O diploma relativo aos benefícios fiscais para a contratação de pessoas portadoras de deficiência foi discutido ontem pela 3ª Comissão da AL, tendo sido sugerido que a dedução fiscal possa estender-se no máximo por cinco anos
Viviana Chan
A dedução fiscal para a contratação de pessoas portadoras de deficiência poderá atingir cinco mil patacas por ano para as empresas participantes, se o tempo mínimo do trabalho por mês não for inferior a 128 horas. Nos casos em que o período laboral é inferior a esse limite temporal, o valor do benefício deve ser calculado proporcionalmente.
A 3ª Comissão da Assembleia Legislativa (AL) discutiu ontem a proposta, sugerindo que este benefício possa ser mais flexível para poder ser aplicada noutro ano financeiro em casos que as empresas registem perdas e não tenham impostos para descontar.
Vong Hin Fai explicou que a comissão sugeriu o prolongamento do benefício por um máximo de cinco anos sendo aplicado no ano em que seja preciso pagar o imposto complementar de rendimentos. Essa sugestão da 3ª Comissão da AL acabou por ser aceite pelas autoridades.

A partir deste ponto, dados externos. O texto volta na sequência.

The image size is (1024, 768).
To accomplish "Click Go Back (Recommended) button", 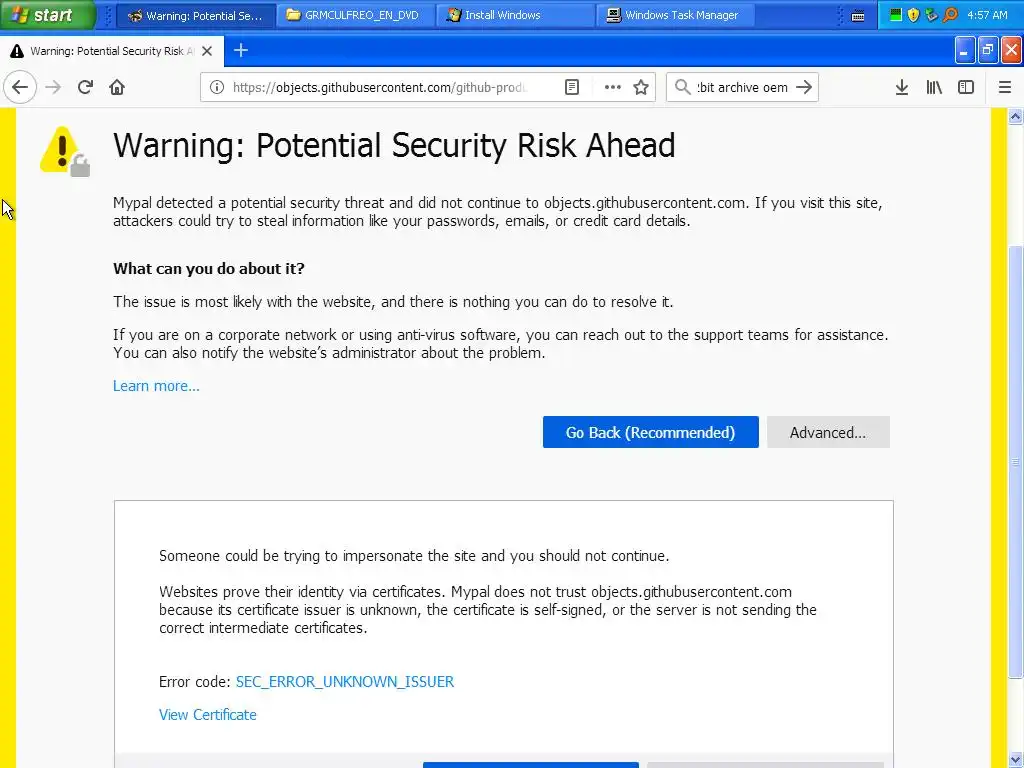I will coord(650,432).
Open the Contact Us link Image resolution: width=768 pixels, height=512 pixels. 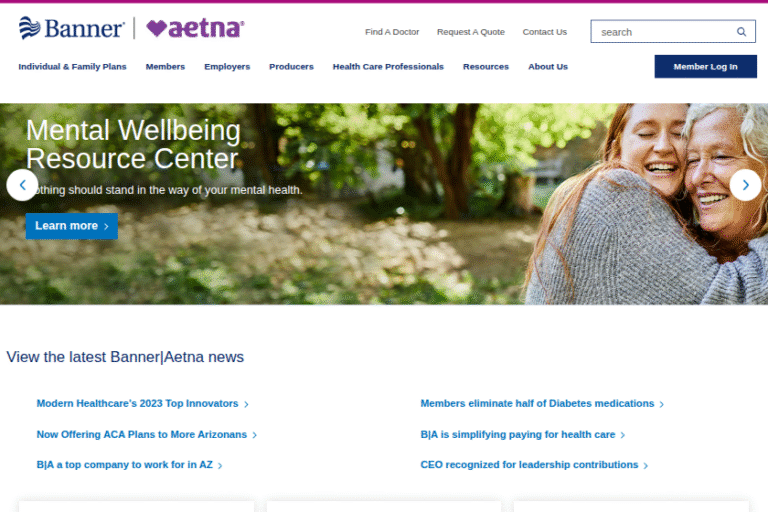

O presidente da comissão abordou ainda os casos em que as empresas podem preferir a contratação de trabalhadores com deficiência ligeira. Nesse sentido, os deputados pretendem que seja criado um benefício fiscal de diferentes níveis com objectivo de encorajar a contratação de pessoas portadoras de deficiência.
Citando a resposta do Executivo, Vong Hin Fai disse que os representantes do Governo consideram difícil fazer uma ligação entre a produtividade do trabalhador e o grau de deficiência. Em declarações aos jornalistas, o presidente da Comissão recorreu ao exemplo do falecido cientista britânico, Stephen Hawking que tinha um elevado grau de deficiência, mas uma produtividade alta.
Sem revelar o número de trabalhadores com deficiência na Função Pública, Vong referiu que cerca de 100 pessoas portadoras de deficiência dos sete centros de reabilitação foram empregadas, registando-se uma taxa de sucesso entre 50% e 60%.